I am using Ubuntu 22.04.3, rocm 6.0, cmake version 3.22.1

git clone -b rocm-6.0.x https://github.com/ROCm/clr.git
git clone -b rocm-6.0.x https://github.com/ROCm/HIP.git
cd clr && mkdir build && cd build
cmake .. -DCMAKE_PREFIX_PATH="/opt/rocm/" -DCLR_BUILD_HIP=ON -DHIP_COMMON_DIR="/home/iassiour/HIP"
make

Following the steps above, I do not get the file VERSION cannot be read error and the configuration plus build runs successfully. A note that I am checking out the rocm-6.0.x branch of clr/HIP but makes no difference for me if I use the develop branches and the latest rocm version.

jdgh000 commented 3 days ago

i installed rocm6.0 on ubntu 22.04 but it says missing file make.in but it is there:

CMake Error: File /home/nonroot/git/codelab-scripts/build-install-scripts/rocm/ROCm-6.0/clr/HIP/hip-lang-config.cmake.in does not exist.
CMake Error at /usr/share/cmake-3.22/Modules/CMakePackageConfigHelpers.cmake:342 (configure_file):
  configure_file Problem configuring file
Call Stack (most recent call first):
  hipamd/src/CMakeLists.txt:316 (configure_package_config_file)
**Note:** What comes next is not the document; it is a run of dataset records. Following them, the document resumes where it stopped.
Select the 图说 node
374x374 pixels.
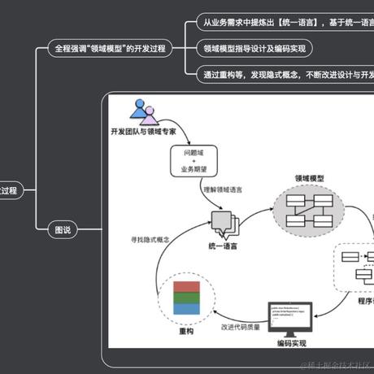pyautogui.click(x=61, y=230)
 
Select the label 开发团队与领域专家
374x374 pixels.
pyautogui.click(x=143, y=130)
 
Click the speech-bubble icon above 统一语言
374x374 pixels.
pyautogui.click(x=221, y=220)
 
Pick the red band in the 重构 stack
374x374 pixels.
pyautogui.click(x=186, y=287)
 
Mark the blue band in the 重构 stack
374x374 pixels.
pyautogui.click(x=186, y=309)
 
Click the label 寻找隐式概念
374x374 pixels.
pyautogui.click(x=152, y=241)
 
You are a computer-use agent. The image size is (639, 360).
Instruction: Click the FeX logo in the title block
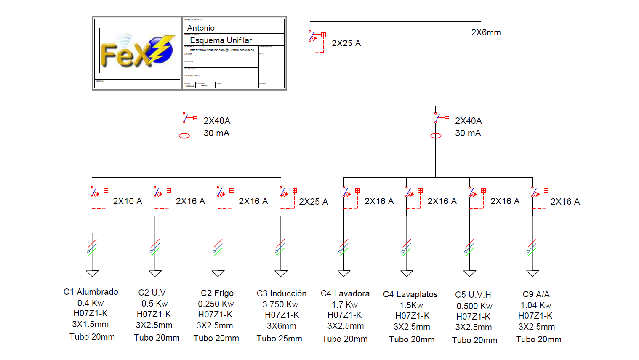[137, 51]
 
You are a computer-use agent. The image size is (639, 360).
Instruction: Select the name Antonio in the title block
[201, 28]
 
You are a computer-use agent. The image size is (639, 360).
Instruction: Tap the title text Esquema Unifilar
[221, 40]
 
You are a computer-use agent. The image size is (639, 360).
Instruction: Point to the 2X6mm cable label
[486, 32]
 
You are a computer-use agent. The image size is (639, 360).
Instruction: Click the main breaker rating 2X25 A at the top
[346, 43]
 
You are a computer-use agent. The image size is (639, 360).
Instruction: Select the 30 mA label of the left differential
[216, 133]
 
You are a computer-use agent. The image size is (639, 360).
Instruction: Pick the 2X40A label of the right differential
[468, 121]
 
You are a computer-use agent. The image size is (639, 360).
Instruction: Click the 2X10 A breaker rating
[127, 201]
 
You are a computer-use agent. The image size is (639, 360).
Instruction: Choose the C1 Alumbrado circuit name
[91, 292]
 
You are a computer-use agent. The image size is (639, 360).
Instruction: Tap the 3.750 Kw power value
[280, 304]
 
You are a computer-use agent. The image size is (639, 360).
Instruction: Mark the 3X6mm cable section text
[281, 326]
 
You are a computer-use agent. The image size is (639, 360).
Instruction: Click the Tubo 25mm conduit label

/home/nonroot/git/codelab-scripts/build-install-scripts/rocm/ROCm-6.0/HIP/hip-lang-config.cmake.in
root@localhost:~/extdir/git/codelab-scripts/build-install-scripts/rocm/ROCm-6.0/clr/build# cmake .. -DCLR_BUILD_HIP=ON -DHIP_COMMON_DIR=~/extdir/git/codelab-scripts/build-install-scripts/rocm/ROCm-6.0/HIP/
jdgh000 commented 3 days ago

Also seeing VERSION read fail randomly, the file is there but why it is not reading? what should be the permission? Again, i checked out as is in the repo and did not modify anything.


root@localhost:/home/nonroot/git//build-install-scripts/rocm/ROCm-6.0/clr/build# ls -l /home/nonroot/gitcodelab-scripts/build-install-scripts/rocm/ROCm-6.0/HIP//VERSION                                                                                                    -rw-r--r--. 1 root root 67 Jun 25 05:38 /root/extdir/git/codelab-scripts/build-install-scripts/rocm/ROCm-6.0/HIP//VERSION
root@localhost:/home/nonroot/git//build-install-scripts/rocm/ROCm-6.0/clr/build# cmake --version
cmake version 3.22.1

CMake suite maintained and supported by Kitware (kitware.com/cmake).